Actually, it is not the Greek chaos at all that is hinted at in this concept of “chaos”, but a product of the dispersion and disintegration of the Logos. This is so because we have not yet left the bounds of the Logos: the chaos that modern science deals with is integrated into the Logos, it splashes around within its inner space (albeit at the most extreme orbit), as far away as possible from the logocentric axis, in the furthest borderland of the conceptual Platonic cosmos, in the world of the Titans [4]. Therefore, we must, strictly speaking, call this reality a “very remote copy” that has nearly lost its link to the original; we must not in any case, however, call it “chaos”. Here, either the term “mixing” (Guénon’s “la confusion”) is most appropriate or the postmodern concept of the “simulacrum”, which J. Baudrillard interprets as a “copy without an original”. This is an intralogical zone (albeit at a maximum distance from the centre) that has nothing in common with the initial image of Greek chaos, which, according to myth, precedes the Logos, precedes order, i.e. the cosmos. True chaos is pre-cosmic, pre-ontological. The “mixing” or “chaos” of modern science is post-cosmic, and although almost nothing of being remains within it, it still is, which means that it is in some sense ontological. Here, Zeno’s aporia on the quick Achilles and the turtle is entirely relevant. No matter how much the “mixing” might try to run from ontology, it is analytically incapable of doing so; as René Guénon shows, a line x moving towards 0 will never be equal to 0, but will only continually approach 0 while always remaining at an ever diminishing but still infinitely great (although it is infinitely small) distance from it. 

While researching “chaos” (the philosophical Gilles Deleuze describes this as a way of coexistence for incompatible monads [6]; Deleuze himself calls such “monads” “nomads”), modern science is researching the intra-logos, post-logos, dissipative order, instead of an alternative to order, as the nihilistically minded postmodernists had hoped. 

Here, it is important to pay attention to the concept of “nothing”. The Logos draws everything into itself and accords to everything the quality of self-identification with itself, i.e. with the Logos.
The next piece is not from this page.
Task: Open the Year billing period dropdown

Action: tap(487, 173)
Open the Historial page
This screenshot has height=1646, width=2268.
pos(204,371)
The Logos is everything and draws everything into itself, with the exception of that which it is not; but that which it is not is nothing, the Logos excludes everything that it does not include, and, as it includes everything, only nothing remains outside of it. However, it interacts harshly with this nothing: according to Parmenides, there is no non-being. Nothing surrounds order and serves as a boundary. As we are looking at nothing through the eyes of the Logos, however, it becomes clear that we cannot reach that boundary. However hard we might strive to words nothing, whatever nihilism we might cultivate, we keep remaining in the limits of something and not nothing, inside of order, under the hegemony of the Logos. And even though this hegemony weakens at its extreme limit, it never entirely disappears. Therefore, on the road towards liberation from the power and domination, the modernists (and the postmodernists after them) find the figure of the “despot” in God and traditional society, in society as such, later in reason, even later in man himself, structures, language, context (poststructuralism) etc. The condition that there is no non-being makes being unbearable for those who consider its weight to be a hindrance. All evocations of “chaos” or calls to “nomadic”, incompatible monads that are incapable of providing the desired result, i.e. the final and irreversible uprooting of the “will to power”, which is the main aim of the liberating program of the Enlightenment cannot and will not succeed by its very definition. 
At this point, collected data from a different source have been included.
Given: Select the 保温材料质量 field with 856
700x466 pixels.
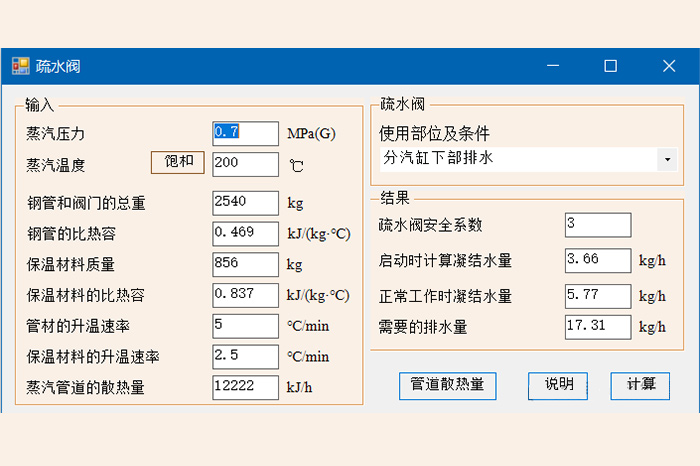Looking at the screenshot, I should [x=245, y=264].
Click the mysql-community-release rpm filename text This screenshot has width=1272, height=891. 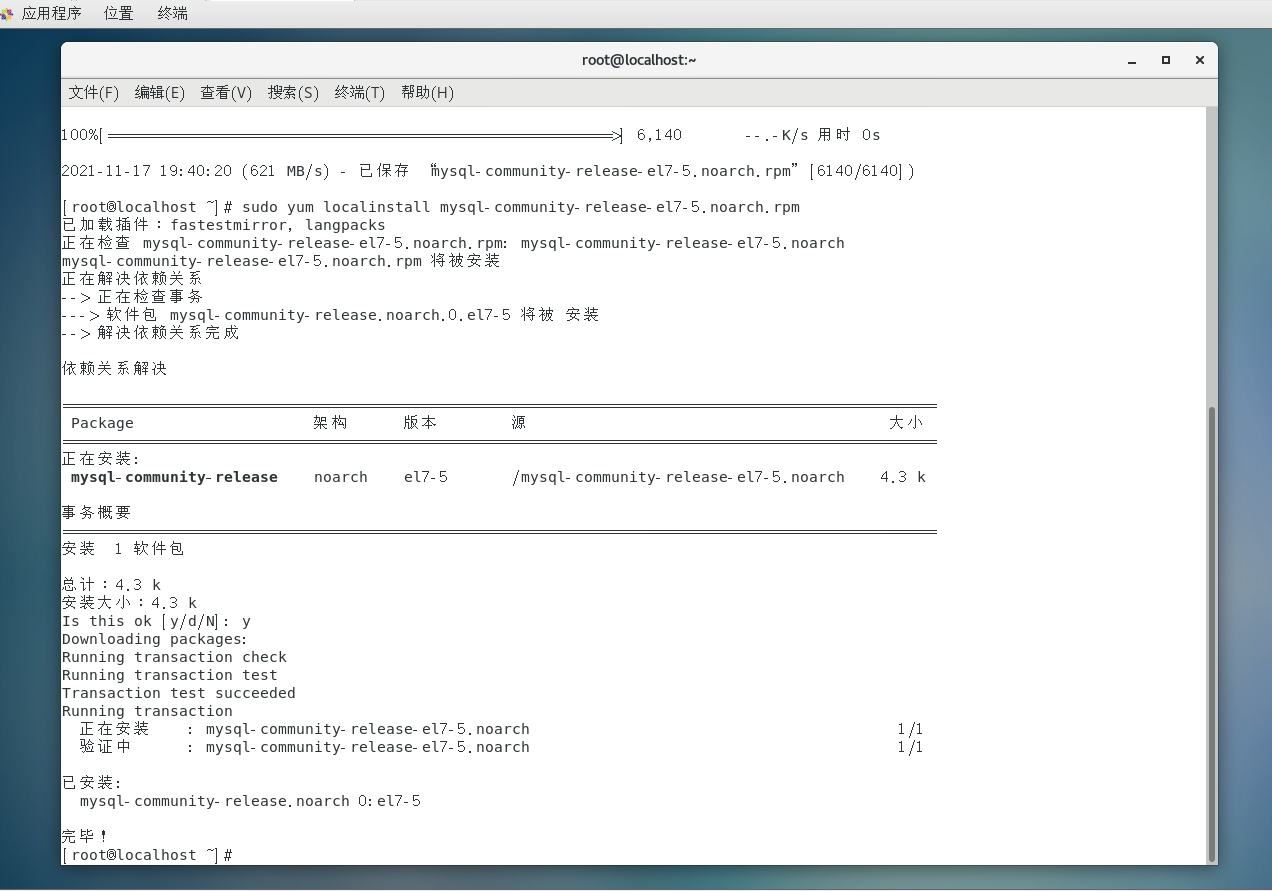point(620,207)
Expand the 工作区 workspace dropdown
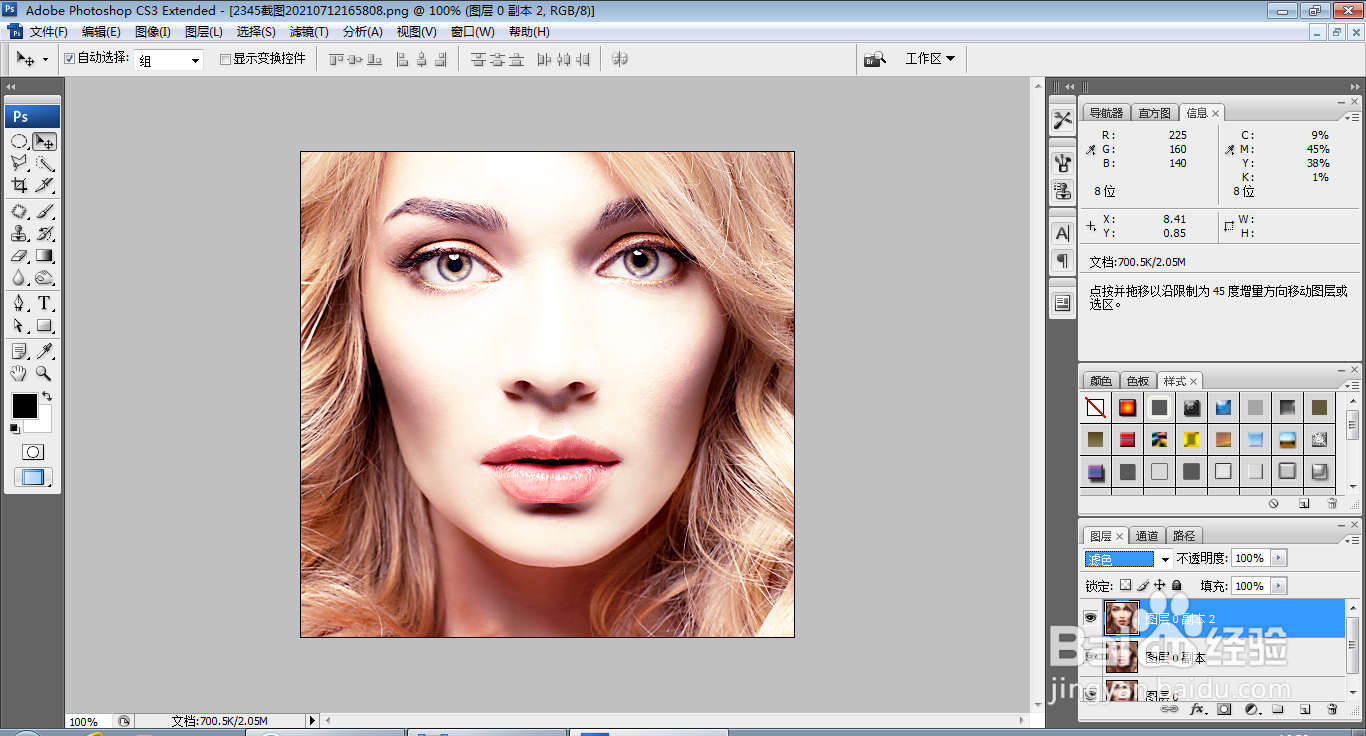Image resolution: width=1366 pixels, height=736 pixels. click(929, 59)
Those who understand the situation of the deep crisis of Modernity (in particular Martin Heidegger) turn to the roots of the West, to the Greek matrix that birthed philosophy. Heidegger meticulously studies the birth of the Logos and tracks its faith, all the way up to the rule of technics, Machenschaft. In order to describe it, he introduces the concept of “Gestell”, in which the referential theory of truth itself is summed up, from Plato (and even from Heraclitus) up to the mechanical mercantile-materialistic civilisation of modern, utmost planetary (but continuously Western-centric) decadence. Having examined the history of philosophy (which also is history as such) from beginning to end, Heidegger finds that it ended so wrongly precisely because it begun so incorrectly. As an alternative, he proposes the project of the “other Beginning” [7]. 

Having described the first Beginning of philosophy, which led to the logos and, finally, to that dissipative postlogos (and post-masculine) ontological regime that we find ourselves in, Heidegger identifies it as the consequence of a fundamental error that was made in the first, even preparatory stages of the development of West-European philosophy. According to his views, the history of Western European philosophy, culture, and religion is the result of a small, primordial fault in our metaphysical contemplation. According to Heidegger, two-and-a-half thousand years of human history were in vain, seeing as at the very beginning, somewhere in the area of the first formulations of the Logos’ status, a certain error was accidentally allowed to sneak in, an error that, as Heidegger puts it, must first be acknowledged and then be overcome. Thus develops his idea of the two Beginnings of philosophy: the first Beginning, which began, formed, developed, flourished, and eventually degraded and has now become nothing (let us at least remember the modern nihilism that was discovered by F. Nietzsche and magnificently examined by Heidegger), and the other Beginning, which could be found as far back as the roots of philosophy (but this did not happen, and we can see the result: the Logos and its defeat), but, in any case, it should be delineated and initiated now, while everything is clear. But this beginning will begin only when everything truly becomes clear. Everything became clear to Heidegger. The rest is experiencing a “delay”, everything is “still not clear”, noch nicht[8], the eternal “still not”. The other Beginning — der andere Anfang.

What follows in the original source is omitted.